#### Task details
Look through the data below and show every line that includes "computer".

#### Source material
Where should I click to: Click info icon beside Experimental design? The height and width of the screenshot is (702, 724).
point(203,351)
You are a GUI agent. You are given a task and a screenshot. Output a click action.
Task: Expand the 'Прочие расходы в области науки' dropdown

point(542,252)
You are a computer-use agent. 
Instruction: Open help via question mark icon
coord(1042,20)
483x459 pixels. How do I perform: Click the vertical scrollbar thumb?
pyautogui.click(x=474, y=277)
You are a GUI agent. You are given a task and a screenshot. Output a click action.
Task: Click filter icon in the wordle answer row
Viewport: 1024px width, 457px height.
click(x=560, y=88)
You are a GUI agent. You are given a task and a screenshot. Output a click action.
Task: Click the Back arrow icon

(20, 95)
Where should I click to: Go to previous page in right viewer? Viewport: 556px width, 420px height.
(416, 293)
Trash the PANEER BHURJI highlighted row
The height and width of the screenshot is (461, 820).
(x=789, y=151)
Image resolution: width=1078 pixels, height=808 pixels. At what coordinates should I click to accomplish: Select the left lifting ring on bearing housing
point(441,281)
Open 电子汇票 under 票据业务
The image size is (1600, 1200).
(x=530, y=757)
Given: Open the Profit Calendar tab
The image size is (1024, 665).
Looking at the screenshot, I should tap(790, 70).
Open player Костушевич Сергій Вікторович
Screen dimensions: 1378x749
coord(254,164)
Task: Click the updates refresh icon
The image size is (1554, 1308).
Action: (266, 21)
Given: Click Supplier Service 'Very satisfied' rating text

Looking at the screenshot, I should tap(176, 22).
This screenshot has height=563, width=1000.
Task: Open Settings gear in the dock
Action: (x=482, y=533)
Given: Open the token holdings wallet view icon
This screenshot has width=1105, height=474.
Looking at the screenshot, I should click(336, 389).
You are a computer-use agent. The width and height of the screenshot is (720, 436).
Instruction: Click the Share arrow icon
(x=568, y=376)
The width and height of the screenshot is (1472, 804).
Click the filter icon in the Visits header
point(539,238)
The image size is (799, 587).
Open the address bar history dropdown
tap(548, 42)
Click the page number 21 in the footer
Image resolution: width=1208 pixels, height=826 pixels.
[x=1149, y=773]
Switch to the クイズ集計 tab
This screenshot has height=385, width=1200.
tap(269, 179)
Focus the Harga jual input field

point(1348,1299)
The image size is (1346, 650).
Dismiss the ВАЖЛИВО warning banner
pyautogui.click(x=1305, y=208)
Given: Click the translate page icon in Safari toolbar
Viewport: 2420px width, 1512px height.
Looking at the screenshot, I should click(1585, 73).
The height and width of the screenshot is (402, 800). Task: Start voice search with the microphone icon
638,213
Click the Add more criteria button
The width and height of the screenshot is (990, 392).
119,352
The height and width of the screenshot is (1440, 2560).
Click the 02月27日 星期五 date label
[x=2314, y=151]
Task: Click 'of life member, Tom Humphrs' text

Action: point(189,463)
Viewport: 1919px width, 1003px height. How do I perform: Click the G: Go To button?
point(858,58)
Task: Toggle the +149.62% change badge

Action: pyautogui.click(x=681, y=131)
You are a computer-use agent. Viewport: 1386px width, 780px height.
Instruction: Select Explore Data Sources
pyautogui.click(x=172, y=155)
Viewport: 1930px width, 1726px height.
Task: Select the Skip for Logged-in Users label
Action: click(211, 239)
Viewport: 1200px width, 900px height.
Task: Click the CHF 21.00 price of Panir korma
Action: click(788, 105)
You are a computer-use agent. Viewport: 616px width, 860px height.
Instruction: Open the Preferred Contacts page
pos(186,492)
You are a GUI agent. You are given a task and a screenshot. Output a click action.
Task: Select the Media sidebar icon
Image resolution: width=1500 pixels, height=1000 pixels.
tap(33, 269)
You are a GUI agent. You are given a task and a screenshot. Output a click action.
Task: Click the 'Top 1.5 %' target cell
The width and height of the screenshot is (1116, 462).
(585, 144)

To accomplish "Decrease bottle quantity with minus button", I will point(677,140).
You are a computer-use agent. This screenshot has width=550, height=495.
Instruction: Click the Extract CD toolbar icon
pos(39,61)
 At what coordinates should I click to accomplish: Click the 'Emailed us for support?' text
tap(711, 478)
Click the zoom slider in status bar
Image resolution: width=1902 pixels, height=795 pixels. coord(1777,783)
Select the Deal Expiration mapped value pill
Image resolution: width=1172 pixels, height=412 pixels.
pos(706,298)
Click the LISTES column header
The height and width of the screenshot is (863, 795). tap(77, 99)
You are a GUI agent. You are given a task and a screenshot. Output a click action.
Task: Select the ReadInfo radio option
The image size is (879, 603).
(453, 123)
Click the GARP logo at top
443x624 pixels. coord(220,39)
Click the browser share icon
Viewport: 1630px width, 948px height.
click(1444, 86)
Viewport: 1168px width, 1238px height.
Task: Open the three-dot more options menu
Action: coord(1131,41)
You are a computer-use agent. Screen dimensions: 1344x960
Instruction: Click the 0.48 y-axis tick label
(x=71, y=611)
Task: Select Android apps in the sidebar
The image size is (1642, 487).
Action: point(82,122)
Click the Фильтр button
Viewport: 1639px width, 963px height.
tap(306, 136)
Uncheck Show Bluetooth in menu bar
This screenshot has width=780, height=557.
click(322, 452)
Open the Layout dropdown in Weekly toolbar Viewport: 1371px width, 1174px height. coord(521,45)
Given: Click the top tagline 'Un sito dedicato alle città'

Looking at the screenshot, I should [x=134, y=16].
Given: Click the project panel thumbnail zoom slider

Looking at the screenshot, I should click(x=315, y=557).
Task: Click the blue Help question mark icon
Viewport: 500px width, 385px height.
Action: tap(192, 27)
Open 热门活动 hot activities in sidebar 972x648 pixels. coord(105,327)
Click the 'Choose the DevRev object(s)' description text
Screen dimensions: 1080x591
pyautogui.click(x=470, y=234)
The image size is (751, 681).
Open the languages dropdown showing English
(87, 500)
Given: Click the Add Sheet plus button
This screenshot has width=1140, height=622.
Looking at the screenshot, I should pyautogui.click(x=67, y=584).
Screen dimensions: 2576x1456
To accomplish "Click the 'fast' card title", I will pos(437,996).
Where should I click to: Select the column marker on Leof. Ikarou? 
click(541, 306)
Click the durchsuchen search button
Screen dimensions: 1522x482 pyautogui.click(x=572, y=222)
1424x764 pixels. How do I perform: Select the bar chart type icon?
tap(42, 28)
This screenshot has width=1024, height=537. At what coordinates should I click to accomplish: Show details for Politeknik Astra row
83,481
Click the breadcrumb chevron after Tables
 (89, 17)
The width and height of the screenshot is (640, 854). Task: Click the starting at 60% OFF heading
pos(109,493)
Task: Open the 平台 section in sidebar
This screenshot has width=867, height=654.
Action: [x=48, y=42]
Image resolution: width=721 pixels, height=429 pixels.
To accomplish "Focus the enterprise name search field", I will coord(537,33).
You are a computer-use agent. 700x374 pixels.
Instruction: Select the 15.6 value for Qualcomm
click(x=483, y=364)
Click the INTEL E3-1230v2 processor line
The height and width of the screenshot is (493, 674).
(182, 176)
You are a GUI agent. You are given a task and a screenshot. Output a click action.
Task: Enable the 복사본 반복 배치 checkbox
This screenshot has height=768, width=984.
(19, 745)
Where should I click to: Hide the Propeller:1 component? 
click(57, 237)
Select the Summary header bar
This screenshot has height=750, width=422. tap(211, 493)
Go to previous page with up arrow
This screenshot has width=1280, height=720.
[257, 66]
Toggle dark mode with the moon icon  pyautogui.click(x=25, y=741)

#### The answer
You are a computer-use agent. 
You are a computer-use agent. The width and height of the screenshot is (720, 436).
You are a computer-use agent. Viewport: 1386px width, 780px height.
You are a computer-use agent. Viewport: 616px width, 860px height.
You are a computer-use agent. This screenshot has width=550, height=495.
You are a computer-use agent. Screen dimensions: 1344x960
You are a computer-use agent. 700x374 pixels.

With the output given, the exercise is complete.